A High Court judge has said he is satisfied that the State has made effort it can to ensure that an Irish couple are able to return to Ireland their new-born child from the Ukraine.
Mr Brian O'Moore noted that the State is working on new regulations that will allow the family board flights from Ukraine, via Frankfurt to Dublin early on Saturday morning, and that on their arrival, they wont have to enter the mandatory hotel quarantine.
The judge made his remarks on Friday evening in proceedings brought by Mark Hedderman and his wife Sinead Hedderman Gallagher, who went to Ukraine 10 days ago for the birth of their son Theo Declan by surrogacy.
The couple had claimed claim their failure to meet the pre-book requirement, especially in circumstances where there are no rooms available, was a breach of their Constitutional and European Convention rights.
They had claimed in proceedings against the State that there is no power to direct airlines to accept passengers without pre-booking and want an order quashing the designation of Ukraine on the banned list of countries.
They had sought a declaration their rights have been breached by a failure of the State to guarantee their return passage to Ireland.
They also claimed the blanket imposition of a requirement to book a quarantine hotel, regardless of their individual circumstances, constitutes a wholly disproportionate and unreasonable interference with the right to liberty.
The case was against the ministers for foreign affairs, transport, Health Ireland and the attorney general.
Permission to bring the case was granted by the High Court on Thursday.
On Friday, Mr Justice O'Moore welcomed submissions by Catherine Donnelly for the State that new regulations that would allow the family fly home and avoid mandatory were being prepared.
He added that the court would be disappointed if things were not completed in time to facility the family.
Counsel Micheál O’Higgins told the High Court that they welcomed the fact that new regulations would be introduced that would allow his clients come home, and avoid the mandatory quarantine.
Counsel said it was hoped that nothing would be allowed fall between the cracks when his clients, from North County Dublin, fly home on Saturday.

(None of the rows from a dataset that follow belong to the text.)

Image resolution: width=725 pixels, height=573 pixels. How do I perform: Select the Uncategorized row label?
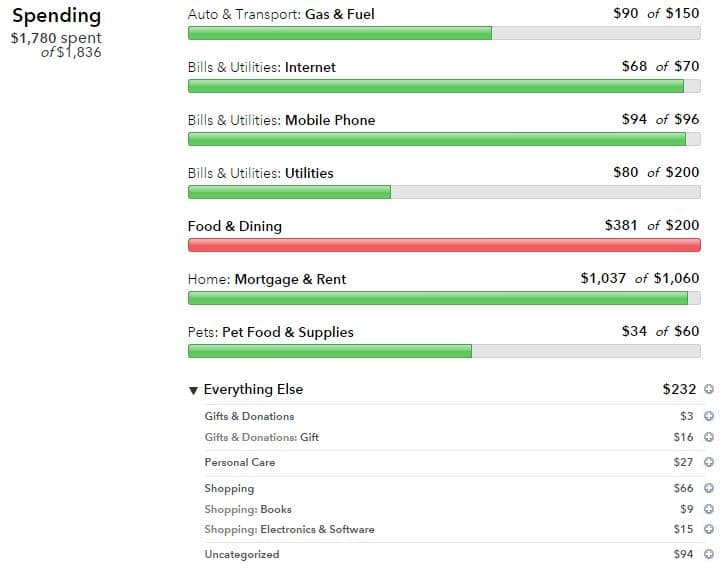pyautogui.click(x=242, y=555)
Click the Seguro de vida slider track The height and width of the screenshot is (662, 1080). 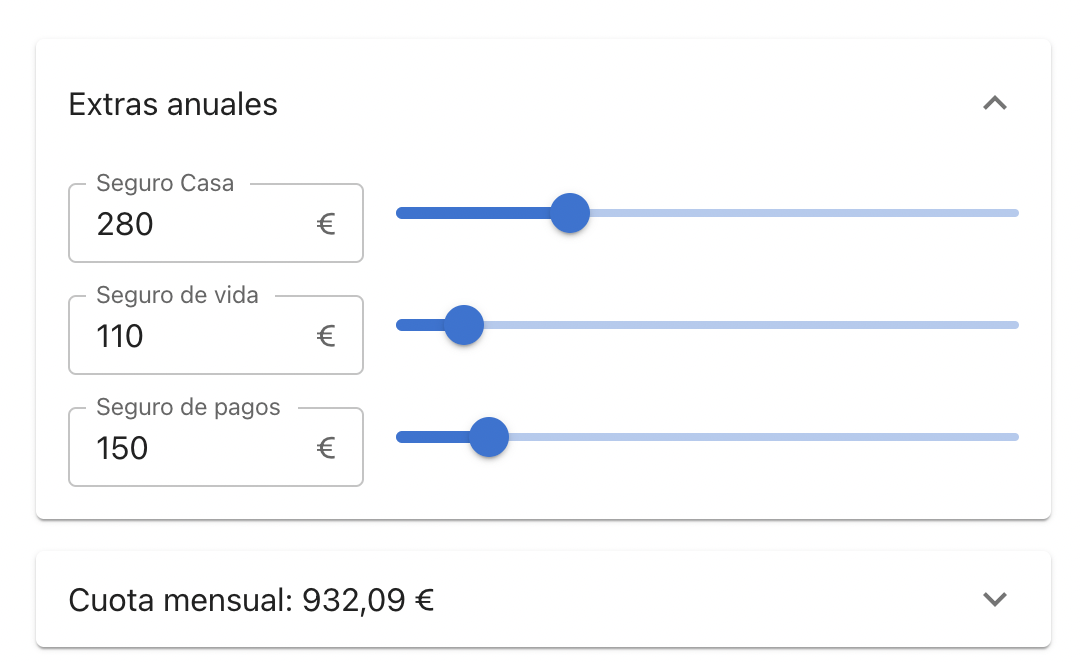click(750, 325)
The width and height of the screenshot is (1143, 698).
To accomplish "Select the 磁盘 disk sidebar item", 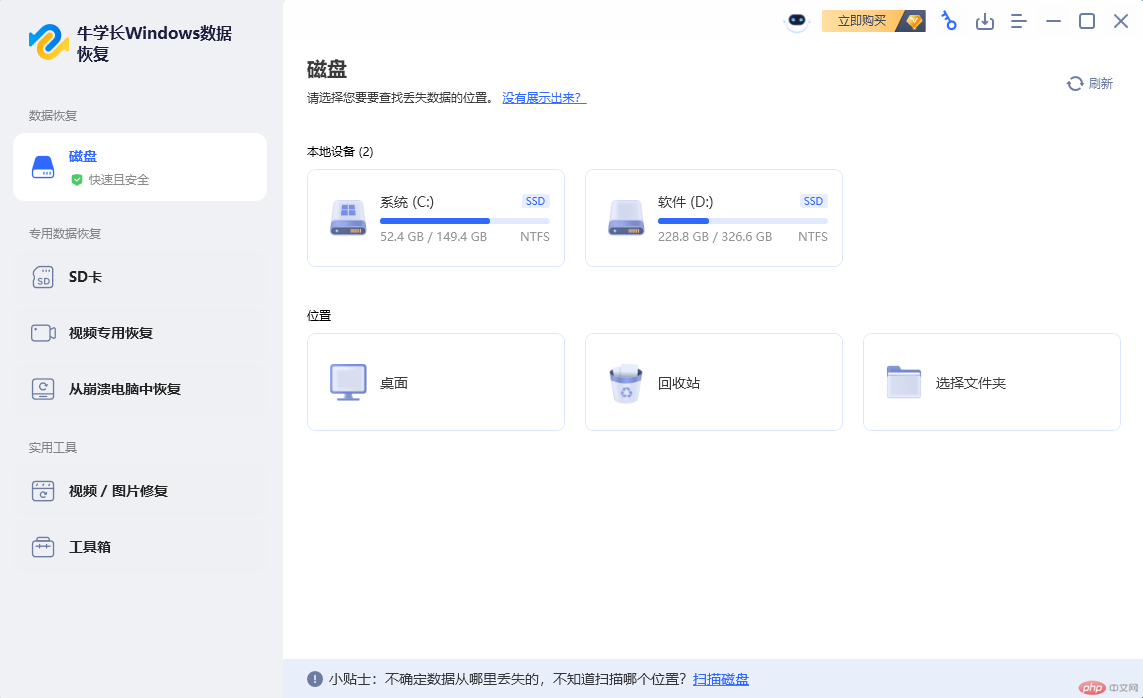I will pyautogui.click(x=140, y=167).
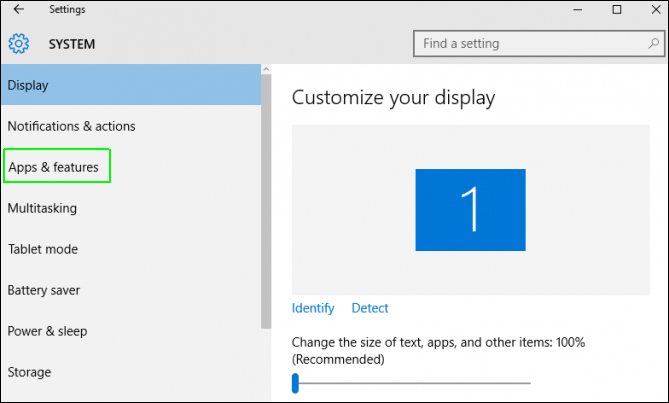Click the Detect link
The height and width of the screenshot is (403, 669).
[370, 308]
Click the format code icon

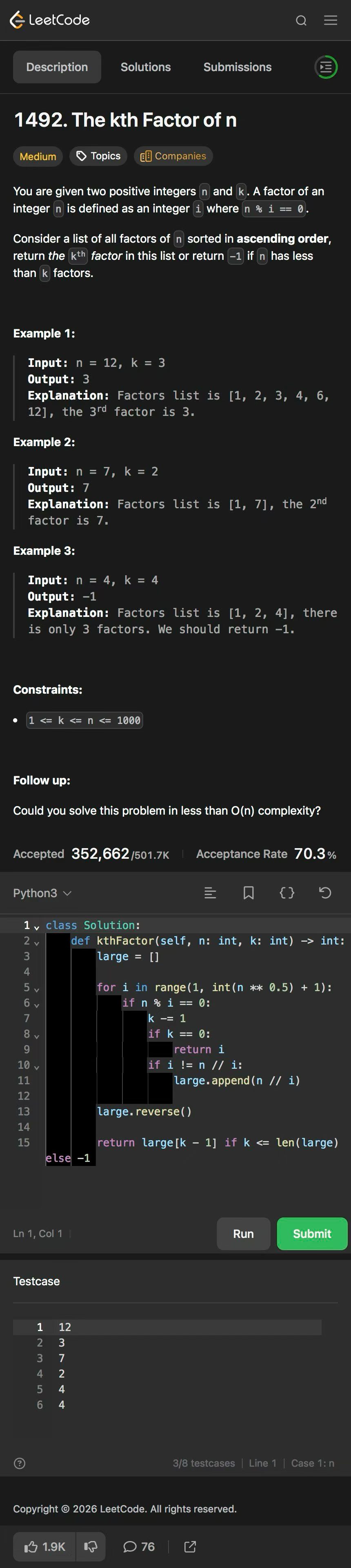tap(210, 893)
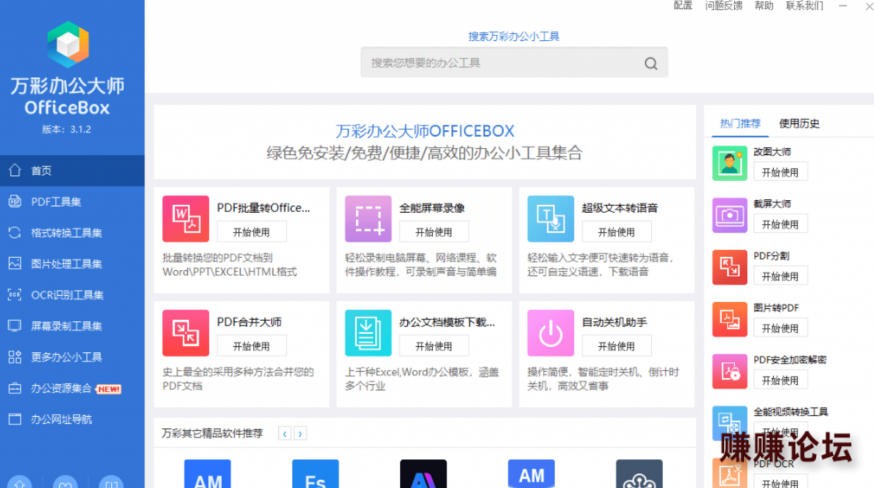Click the search magnifier icon
This screenshot has width=874, height=488.
651,63
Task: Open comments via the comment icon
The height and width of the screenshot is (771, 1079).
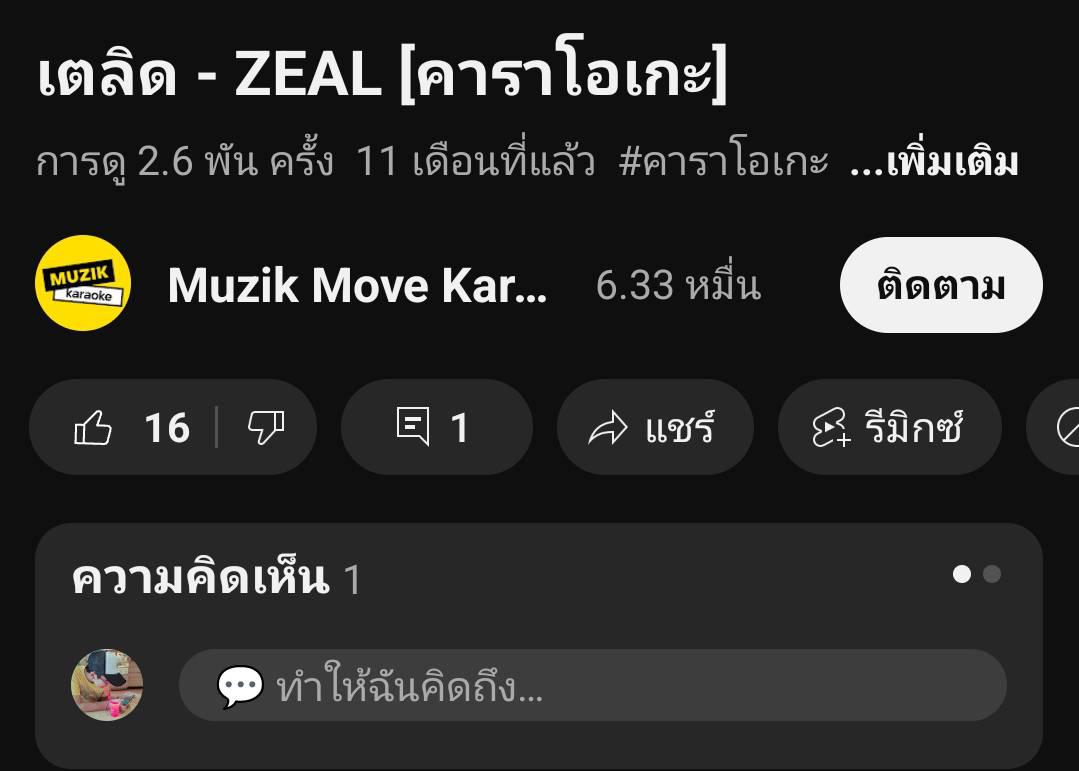Action: (413, 426)
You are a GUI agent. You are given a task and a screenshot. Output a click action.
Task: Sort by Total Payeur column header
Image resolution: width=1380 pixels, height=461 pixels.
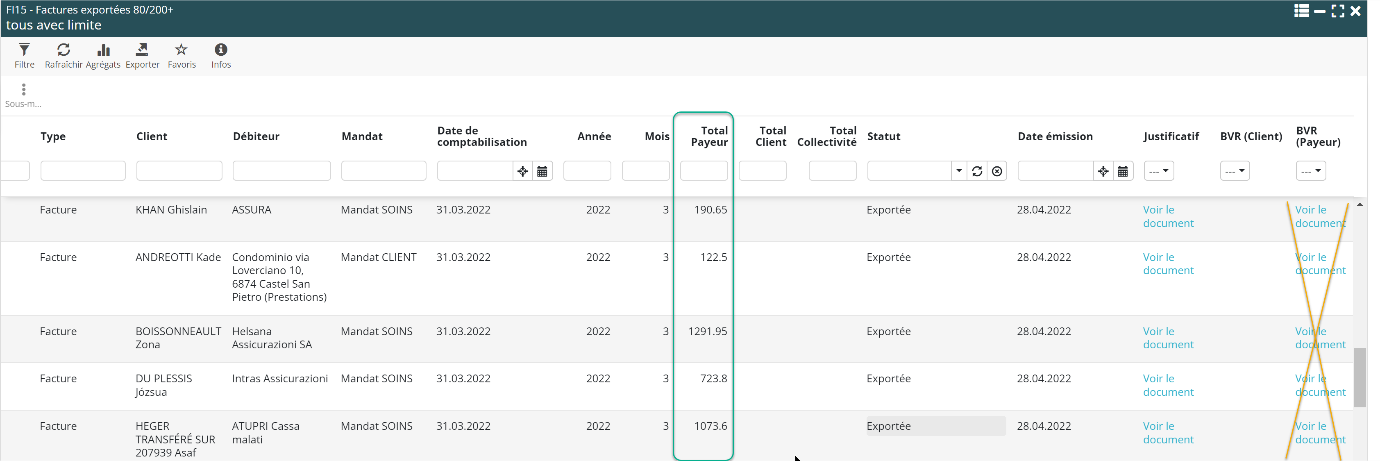709,136
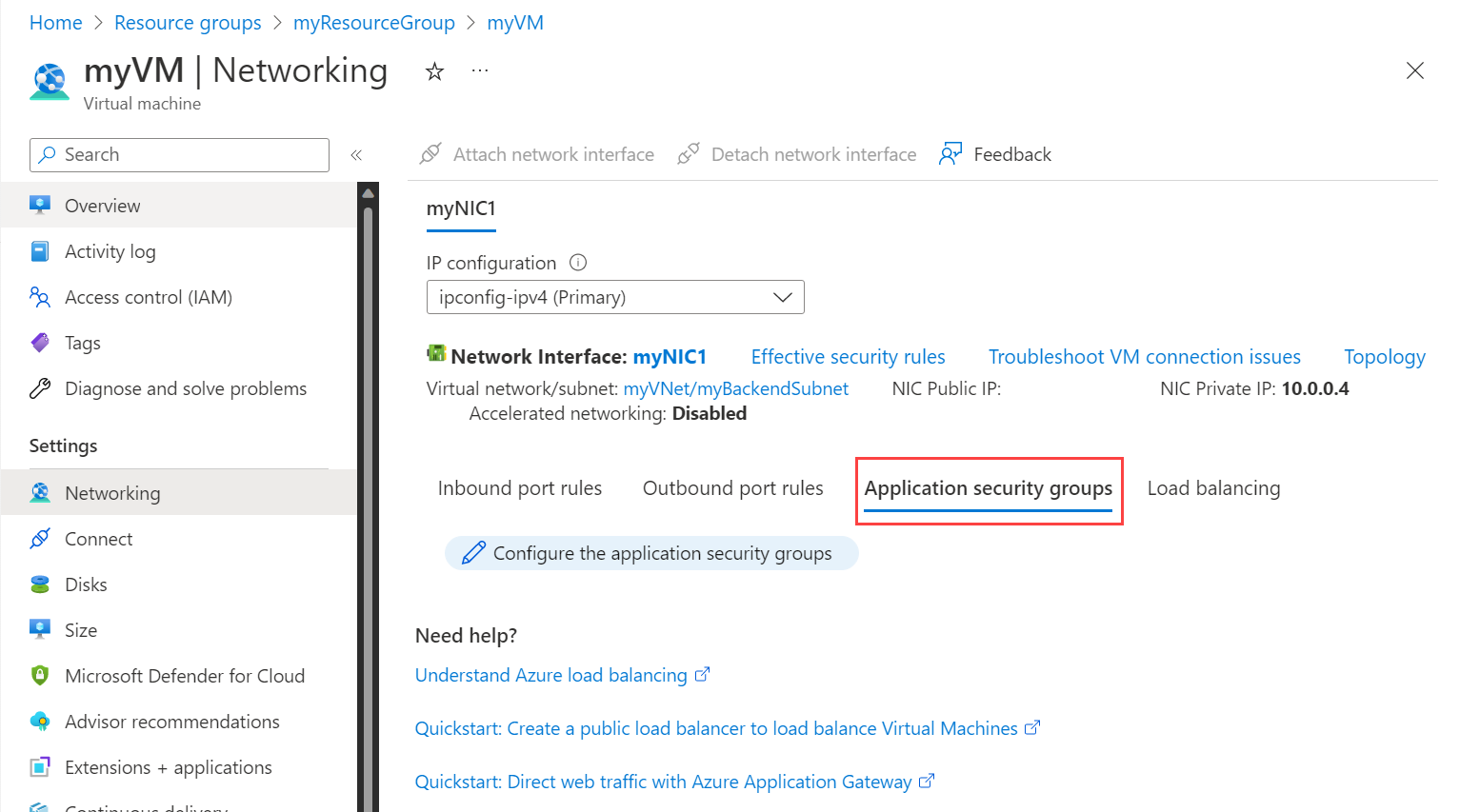1460x812 pixels.
Task: Navigate to the myResourceGroup breadcrumb
Action: click(x=373, y=22)
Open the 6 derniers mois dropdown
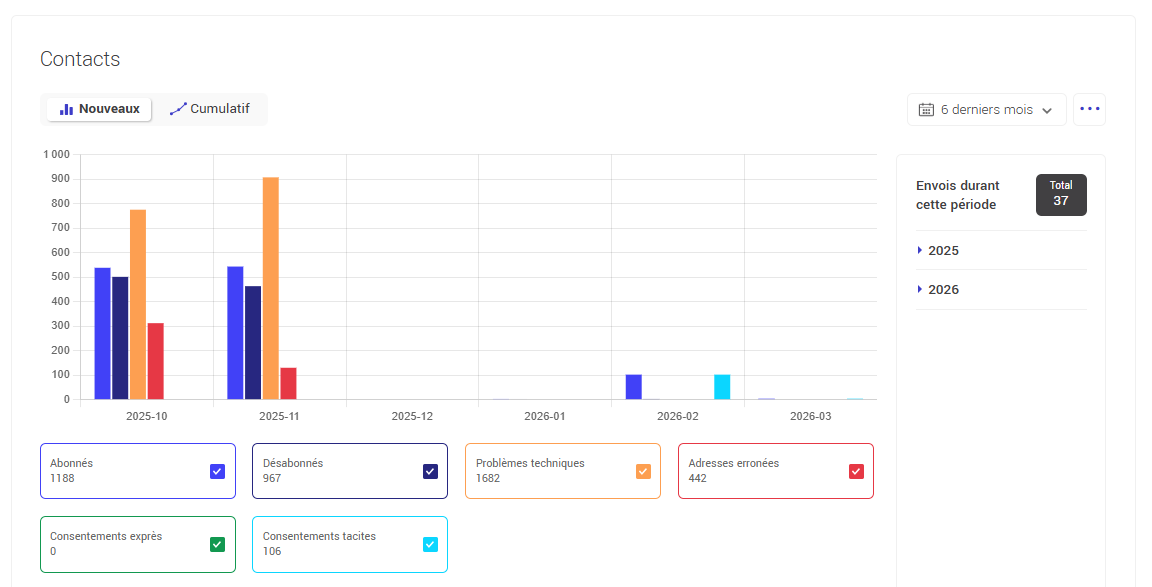 986,110
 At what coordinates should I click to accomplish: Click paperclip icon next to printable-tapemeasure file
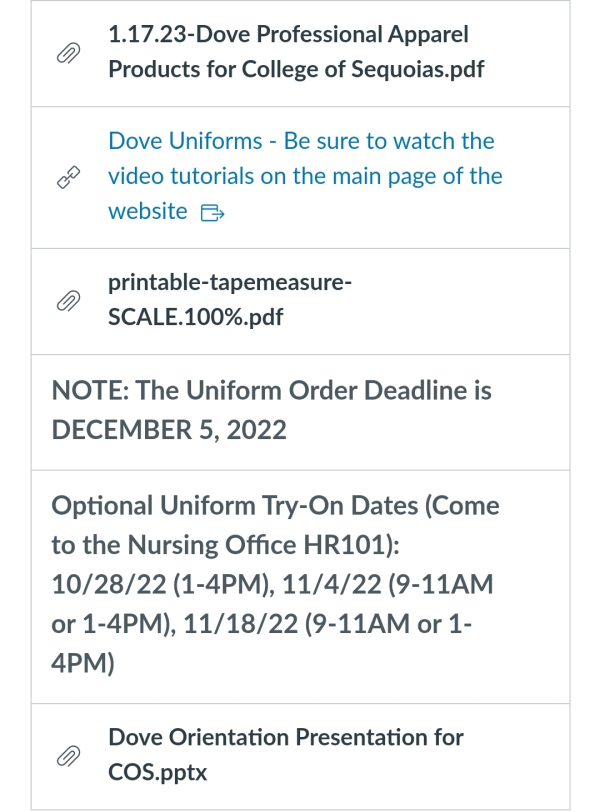68,301
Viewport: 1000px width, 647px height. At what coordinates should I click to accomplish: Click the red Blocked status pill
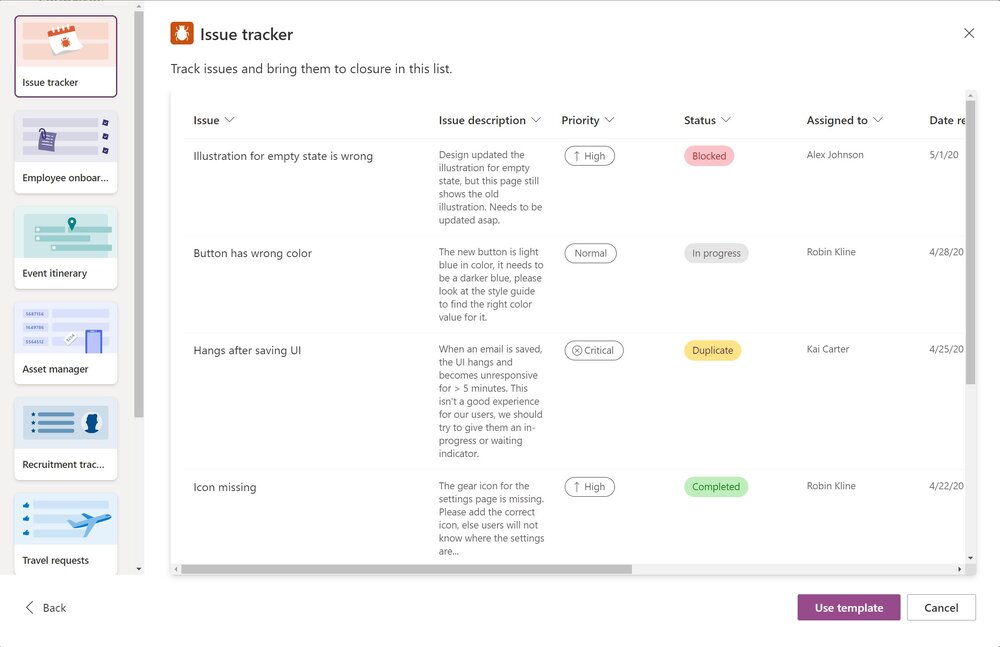click(x=709, y=156)
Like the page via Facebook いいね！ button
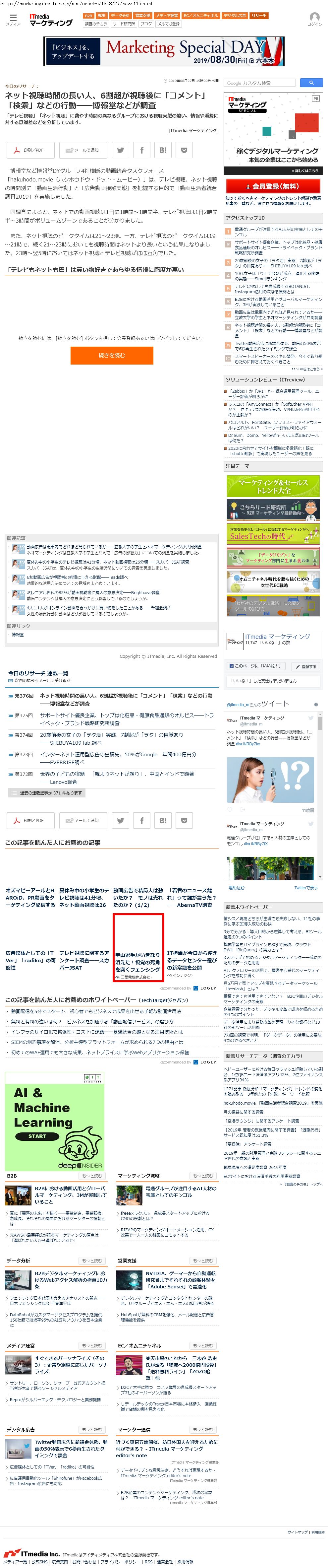Image resolution: width=328 pixels, height=1568 pixels. [255, 666]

Mr Justice O'Moore, said that in the event that any issues arise, the family's lawyers had permission to return to court.
The case was adjourned for a week.
Previously the court heard that the couple, who asked the court to lift an order previously banning the media from identifying them, travelled to Ukraine for the birth of their baby on April 5.
The child has no entitlement to Ukrainian citizenship but they have obtained an emergency travel certificate for him which expires on Monday next.
They had booked to fly home on Saturday but in the meantime, Ukraine was added to the list of countries where mandatory quarantining applies.
There are no more rooms available until Monday, when the travel certificate expires, and airlines are being told not to allow people board from these countries if they don’t have a pre-booked room, they feared.
They feared that they would be denied boarding either in Ukraine or on a stopover.
They were concerned about being stranded either in Ukraine or the stopover with a new born infant They are also concerned about the safety of bringing their child to hotel quarantine which is not equipped with the practical or medical needs for a new-born.